[ACL 2024 πŸ”₯] Video-ChatGPT is a video conversation model capable of generating meaningful conversation about videos. It combines the capabilities of LLMs with a pretrained visual encoder adapted for spatiotemporal video representation. We also introduce a rigorous 'Quantitative Evaluation Benchmarking' for video-based conversational models.
Fail to run Video-ChatGPT Demo Offline #50

Closed JuanJia closed 5 months ago

JuanJia commented 10 months ago

Thank you for sharing the good work!

I followed "offline_demo.md" to run offline, but website has no respones.

The terminal shows below. What does line 10 means? What error occurred?

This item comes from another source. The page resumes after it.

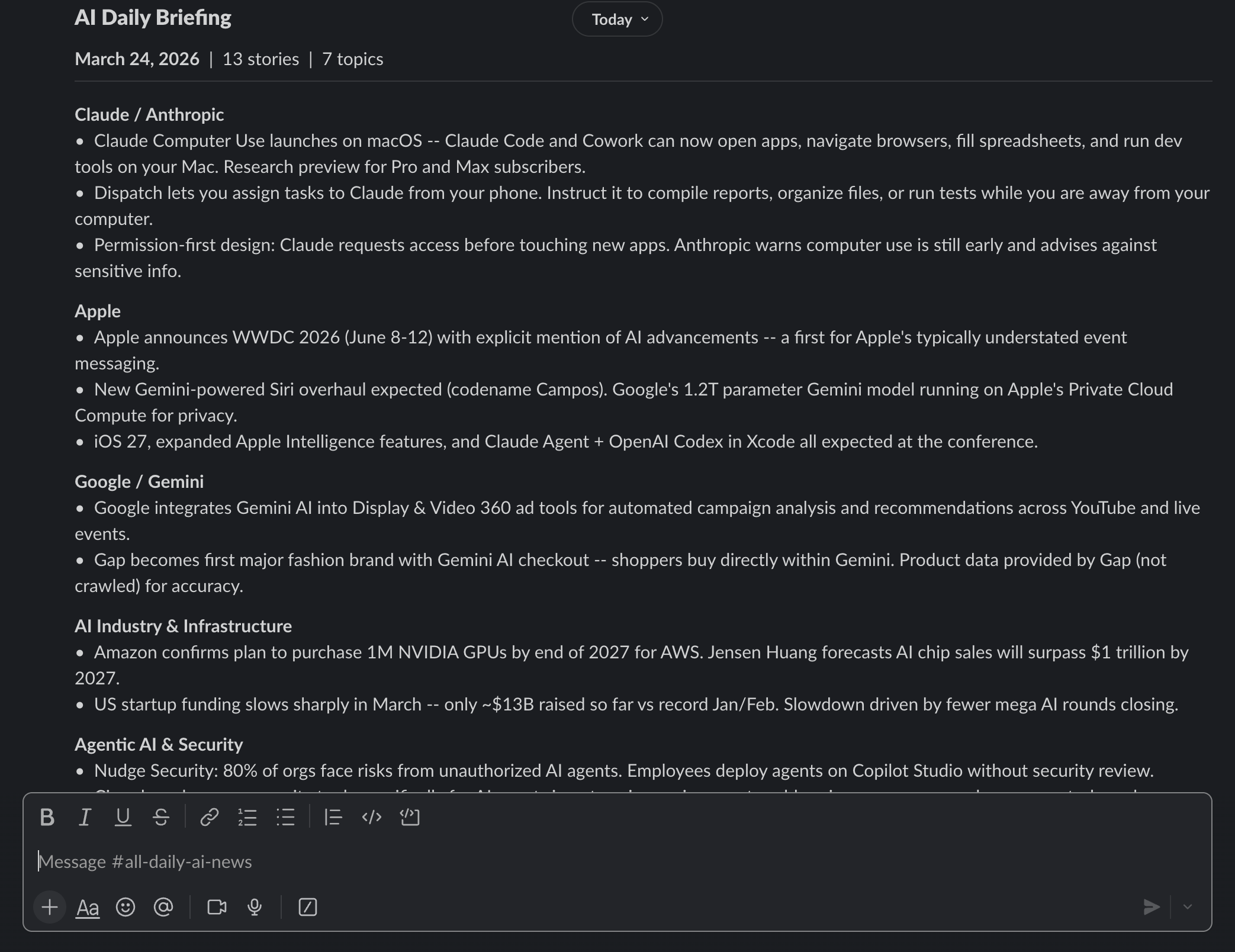This screenshot has width=1235, height=952.
Task: Open send options with the chevron
Action: [x=1188, y=907]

$ python video_chatgpt/demo/video_demo.py --model-name /home/nkd/Documents/jjy/comment_generator/Video-ChatGPT/LLaVA-Lightning-7B-v1-1 --projection_path /home/nkd/Documents/jjy/comment_generator/Video-ChatGPT/video_chatgpt-7B.bin
2023-09-07 14:10:24 | INFO | gradio_web_server | args: Namespace(host='', port=None, controller_url='http://localhost:210001', concurrency_count=8, model_list_mode='once', share=False, moderate=False, embed=False, model_name='/home/nkd/Documents/jjy/comment_generator/Video-ChatGPT/LLaVA-Lightning-7B-v1-1', vision_tower_name='openai/clip-vit-large-patch14', conv_mode='video-chatgpt_v1', projection_path='/home/nkd/Documents/jjy/comment_generator/Video-ChatGPT/video_chatgpt-7B.bin')
You are using the default legacy behaviour of the <class 'transformers.models.llama.tokenization_llama.LlamaTokenizer'>. If you see this, DO NOT PANIC! This is expected, and simply means that the `legacy` (previous) behavior will be used so nothing changes for you. If you want to use the new behaviour, set `legacy=False`. This should only be set if you understand what it means, and thouroughly read the reason why this was added as explained in https://github.com/huggingface/transformers/pull/24565
You are using a model of type llava to instantiate a model of type VideoChatGPT. This is not supported for all configurations of models and can yield errors.
2023-09-07 14:10:30 | ERROR | stderr | 
You are resizing the embedding layer without providing a `pad_to_multiple_of` parameter. This means that the new embedding dimension will be 32006. This might induce some performance reduction as *Tensor Cores* will not be available. For more details about this, or help on choosing the correct value for resizing, refer to this guide: https://docs.nvidia.com/deeplearning/performance/dl-performance-matrix-multiplication/index.html#requirements-tc

'NOTE: Please make sure you press the β€˜Upload Video’ button and wait for it to display 'Start Chatting' before submitting question to Video-ChatGPT.' But Start Chatting button always be gray.

2023-09-07 14:10:48 | INFO | stdout | Loading weights from /home/nkd/Documents/jjy/comment_generator/Video-ChatGPT/video_chatgpt-7B.bin
2023-09-07 14:10:49 | INFO | stdout | Weights loaded from /home/nkd/Documents/jjy/comment_generator/Video-ChatGPT/video_chatgpt-7B.bin
2023-09-07 14:10:55 | INFO | stdout | Initialization Finished
2023-09-07 14:10:56 | INFO | stdout | Running on local URL:
2023-09-07 14:14:05 | INFO | gradio_web_server | load_demo.. params: {}
2023-09-07 14:14:18 | INFO | gradio_web_server | add_text. ip:. len: 26
2023-09-07 14:14:19 | ERROR | stderr | RuntimeError: GET was unable to find an engine to execute this computation
2023-09-07 14:15:59 | INFO | stdout | Running on public URL: https://639177a685ea0e6be8.gradio.live
mmaaz60 commented 9 months ago

Hi @JuanJia,

Apologies for the delayed reply. It looks like an issue with transformers version. Please try matching the requirements as in requirements.txt and let me know if the issue persists. Thanks

ashmalvayani commented 8 months ago

@JuanJia I've had a similar issue, please use the localhost link instead of the gradio link, your issue will be resolved.